Less wind-planning and larger cutting diameters make mechanical broadheads a popular choice for whitetail hunters and especially when hunting open-land animals like the pronghorn.
The other huge selling point of the mechanical design is increased cutting diameter and devastating tissue damage. One and a half to 2-inch cutting diameters (sometimes more) would just be impossible with a fixed-blade head. This provides an obvious advantage in many bowhunting situations, providing a wider margin for error, “wider” blood trails and faster bleed-out. I wouldn’t think of shooting a turkey with their baseball-sized vital area with anything but a mechanical.
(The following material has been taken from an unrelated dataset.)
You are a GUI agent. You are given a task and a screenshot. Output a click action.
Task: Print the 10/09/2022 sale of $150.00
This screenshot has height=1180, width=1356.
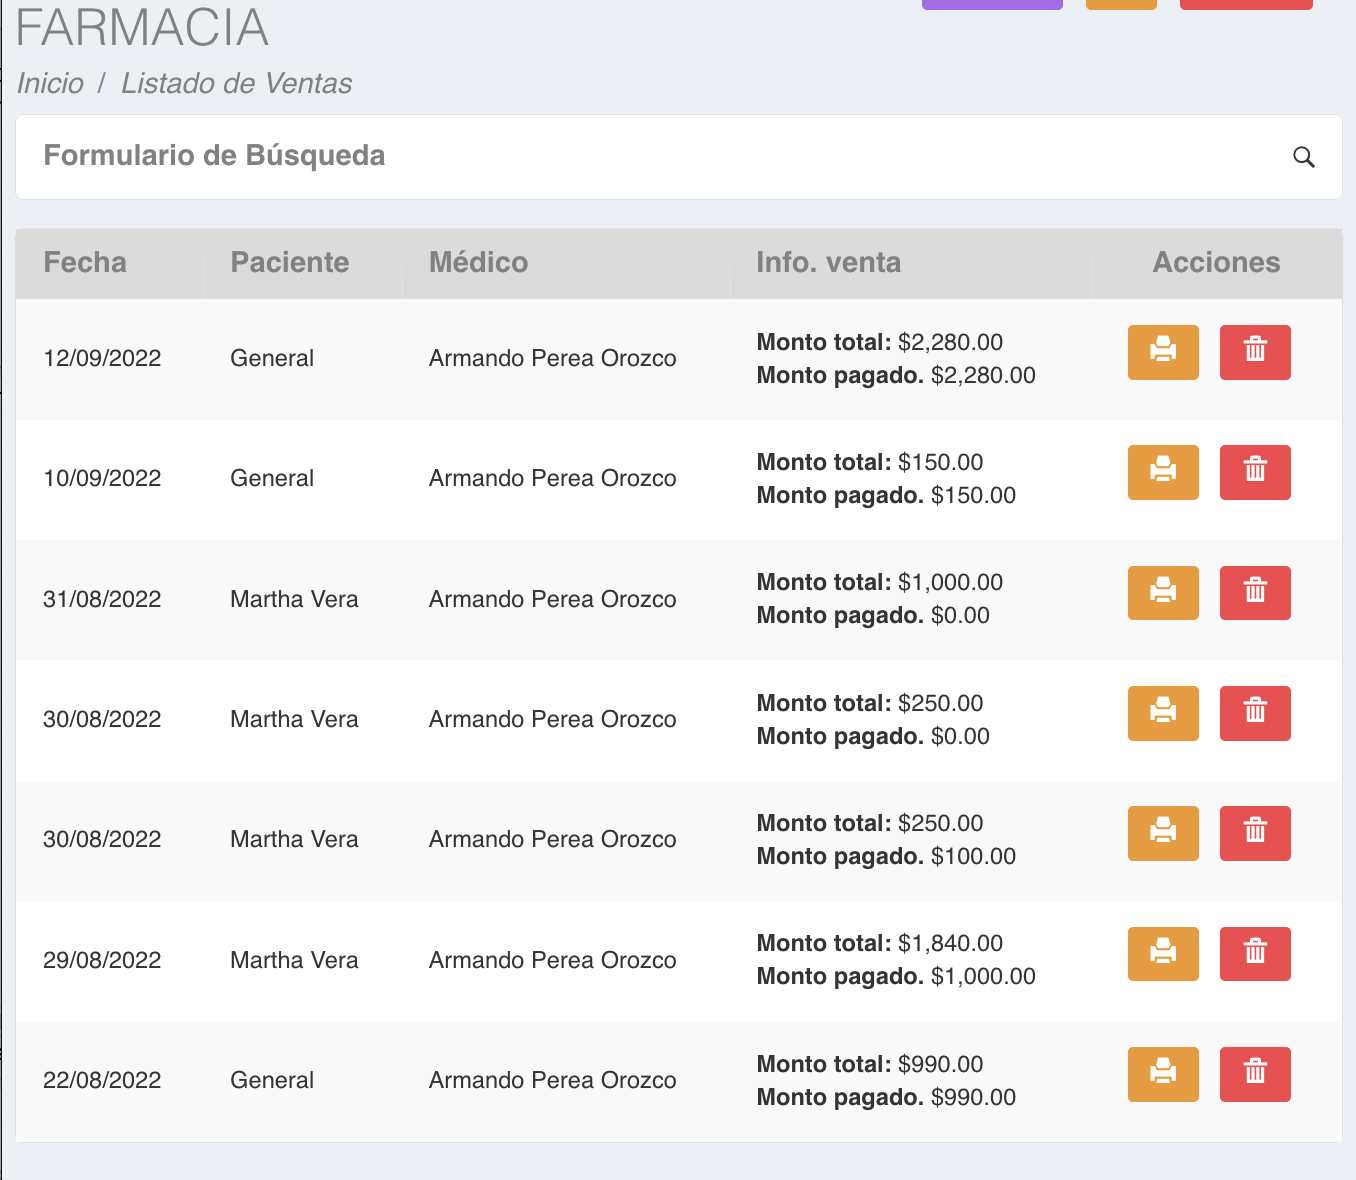[x=1162, y=472]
I’ve witnessed plenty of mechanical-induced blood trails appearing to have been issued from a garden hose. And if I unintentionally gut-shoot an animal in the coming season I hope to have a wide-cutting mechanical producing a massive wound channel.
Mechanicals are also great when shooting game animals with very small “kill-zone’s” like the turkey. Pictured here is the NAP Gobbler getter.
Finally, you’ll hear a lot of bunk about mechanicals failing to open after impact. I’m here to tell you I’ve intentionally tried to rig mechanicals to NOT open after impacting foam targets (for use as practice points), wrapping blades closed with tough dental floss, even going so far as to super glue blades into the slots. They open anyway. It’s nearly impossible mechanically to make them do otherwise.
There are no absolutes in broadhead choice, but I do live by the maximum of “matching the rig to the gig.” Would I use an average mechanical on an Alaska moose hunt? Absolutely not. Would I use a mini fixed-blade for spring turkey? Not if I could help it.
The author pictured here, lives by the broadhead rule “match the rig to the gig”. It has served him well over the years.
But on the average-sized whitetails most of us pursue there really is no wrong answer (unless you’re at the low end of the energy scale; youth or woman shooters wielding less than 50 pounds and a draw length less than 27 inches). My basic rule of thumb is if you’re achieving complete pass-throughs on most of the game you shoot, no need to worry. If not, maybe you should consider a more efficient broadhead design made for better penetration.
What is your favorite broadhead? Why?